#### Using the information
A. Decide whether each statement agrees with the text on the biological response to IR, and quote the words of the text that decide it: (i) IR produces DNA modifications only in tumor cells. (ii) IR changes the amount and composition of negatively charged components within the plasma membrane. (iii) RT treatment prevents the formation of giant cells.
B. Write the next part of the text on the biological response to IR, picking up after its final sentence.

Biological response to IR

RT uses IR to potently induce massive cell death by damaging the DNA of exposed cells, triggering the activation of death signaling pathways, and generating reactive oxygen species (ROS) and other reactive species associated with oxidative stress (Son et al. 2017; Wang et al. 2018; De Ruysscher et al. 2019). In addition, IR also produces DNA modifications in all cells exposed to the fractionated doses conventionally used (Srinivas et al. 2019).

There are multiple levels of multifaceted IR functions in various cellular contexts. At the cellular level, radiotherapeutic treatment causes morphological changes in the cell and multiple types of damages in subcellular structures and organelles, such as reorganization of the cytoskeleton, promoting changes in cell surface micromorphology (La Verde et al. 2021) and in mitochondria and endoplasmic reticulum (Kam and Banati 2013; Szumiel 2015; Mayer et al. 2016). At the intracellular level, IR modifies the amount and composition of negatively charged components within the plasma membrane (i.e. sialic acid, lectin, and calcium-binding sites), while cellular alterations include the formation of giant cells, deformations in nuclear morphology, and cells with multiple nuclei (Shadyro et al. 2002). Under these stressful cellular conditions established by RT treatment, cells activate compensatory survival pathways involving damage repair signaling, unfolded protein response, autophagy, and senescence (Nagelkerke et al. 2013; Biau et al. 2019; Huang and Zhou 2020).

#### Collected material

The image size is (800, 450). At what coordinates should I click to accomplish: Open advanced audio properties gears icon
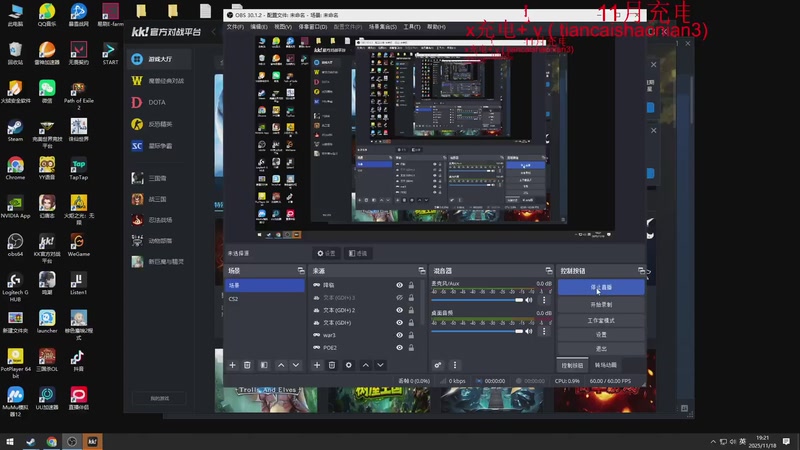click(438, 365)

#### List of answers
A.
(i) No: "IR also produces DNA modifications in all cells exposed to the fractionated doses conventionally used"
(ii) Yes: "IR modifies the amount and composition of negatively charged components within the plasma membrane"
(iii) No: "cellular alterations include the formation of giant cells"

B.
Regarding the molecular level, IR mainly targets DNA molecules, causing double-stranded break or single-stranded break (SSB) damage, either directly or through the generation of ROS (Maynard et al. 2009; Giglia-Mari et al. 2011). Depending on the type of damage, the cell can induce diverse DNA damage response (DDR) mechanisms. Initially, IR activates several members of the phosphoinositide 3-related kinase (PI3K) family, such as ataxia telangiectasia mutant (ATM), Rad3-related protein (ATR), and DNA-dependent protein kinase. Although the functions of ATM and ATR are distinct, they coordinate many molecules that maintain the genomic integrity of the cell. SSBs and other DNA lesions, such as bulky DNA lesions and base mismatch errors, have been demonstrated to be efficiently repaired by several mechanisms, including base excision repair (BER), nucleotide excision repair (NER) (Hegde et al. 2008), and mismatch repair (MMR) (Hsieh and Yamane 2008).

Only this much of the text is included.